The past few days saw fewer dividend hikes than the previous week, but although the number was down, some of those raises were quite chunky. 

Exhibit "A" is the nation's largest medical insurer, UnitedHealth Group (NYSE:UNH). The big company lifted its quarterly payout by more than one-third from $0.28 per share to $0.375.

At first blush, this looks like lousy timing: UnitedHealth's Q1 was nothing spectacular, with revenue inching up by 5% on a year-over-year basis to $32 billion and bottom line slumping by 8% to $1.1 billion. As per its recent habit, the company blamed its woes largely on Obamacare.

This finger-pointing has been met with some skepticism in the market, and perhaps as a result the company's shares have notably lagged behind rival insurance titans Cigna and Aetna.

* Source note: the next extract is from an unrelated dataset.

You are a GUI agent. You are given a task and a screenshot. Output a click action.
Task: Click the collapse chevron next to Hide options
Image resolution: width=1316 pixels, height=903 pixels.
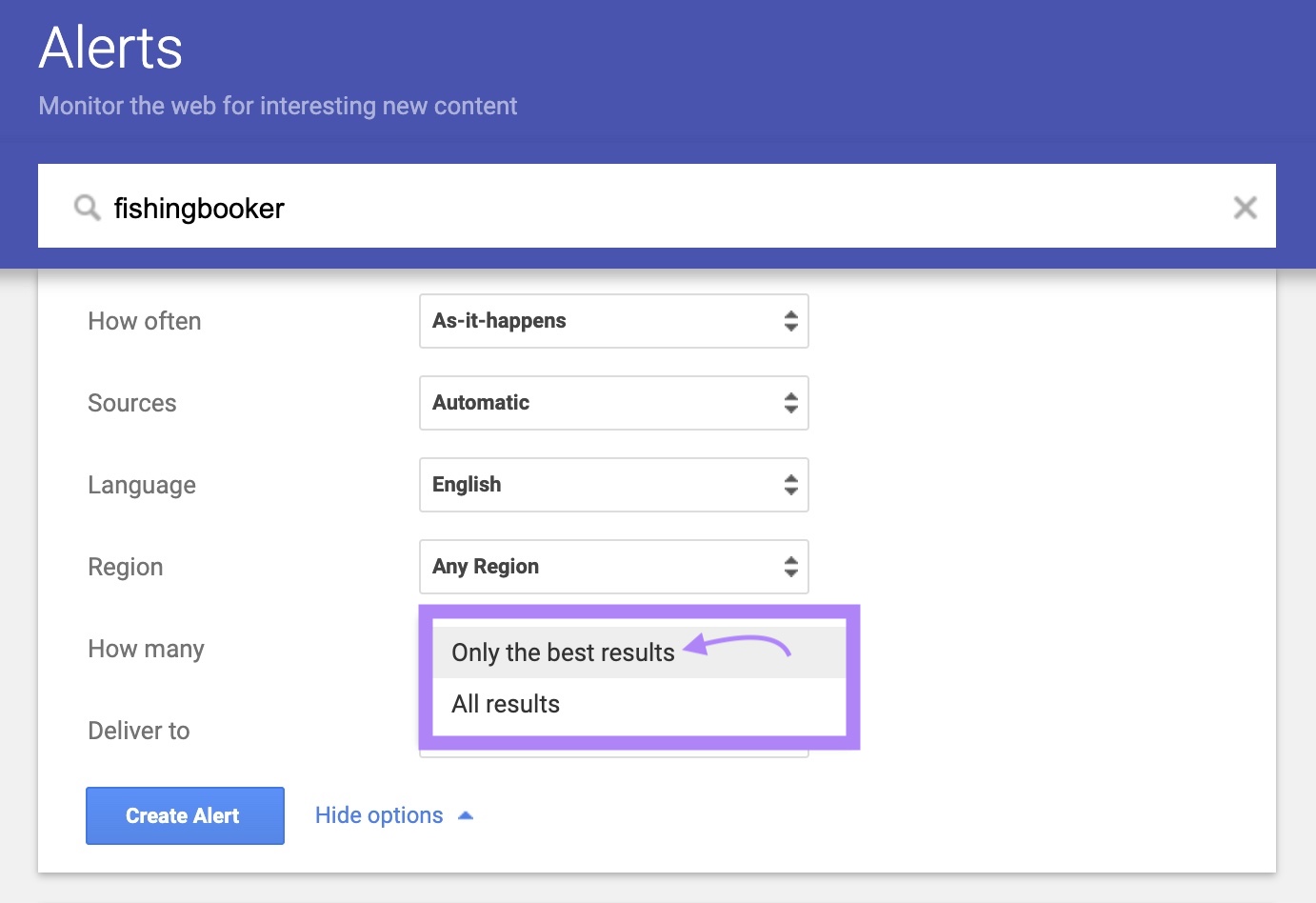point(466,814)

But those two competitors can't touch UnitedHealth's 1.9% yield on its new payout: Aetna's currently stands at 1.1% while Cigna's $0.04 annual distribution is microscopic compared to its over $90 per share price.

Dividend hikes are habitual for UnitedHealth; the company has enacted them consistently since initiating quarterly dividends in 2010. This has its cost, of course: Over that time, its payout ratio has climbed steadily to the current level of 34%.

But I don't think shareholders should be worried. Over the past four quarters the company's cash position has held steady in the $7.2 billion to $8.2 billion range. The new dividend will cost it roughly $90 million extra every quarter, or $360 million annually. Despite the uninspiring Q1, this is a rich company that seems able to afford and sustain its fat dividend boost.

UnitedHealth's new distribution will be handed out on June 25 to shareholders of record as of June 16.

The story's a little different for specialist real-estate investment trust CatchMark Timber Trust (NYSE:CTT), which last week increased its quarterly payout by 14% to $0.125 per share. As the REIT's name implies, its area of expertise is timberlands, and it has been aggressively adding to its holdings of late. So far this year, the hungry company has made four separate deals for a total of $86 million that have landed it a total of 44,500 new acres of forest in Georgia and Texas.

Those buys were made possible by the REIT's expansion of a pair of credit facilities by a total of $75 million, which the company says "provides ready capital for CatchMark to pursue additional acquisitions ... and cash available for distribution." 

That's good, because CatchMark has posted net losses every quarter since going public last December, and it spilled plenty of red ink before then. It's also been cash-flow negative more often than not. Additionally, the company is heavily dependent on a single customer: packaging company MeadWestvaco (NYSE:WRK), from which it derived 35% of its net timber sales revenue in Q1. 

That said, the recent quarter's shortfall was much lower than that of its predecessors, and revenue during the period grew by 20% on a year-over-year basis. And its customer base is widening; that 35% sales figure from MeadWestvaco is down considerably from the 54% of fiscal 2012. 

Despite the progress, it might be best for investors to give CatchMark a miss just now despite its fattened dividend. The company is still new to the market and has yet to flip to consistent profitability or positive cash flow. So for the moment, the future prospects for its dividend look shaky.

For those who want to take the plunge anyway, CatchMark's payout is to be dispensed on Sept. 15 to shareholders of record as of Aug. 29.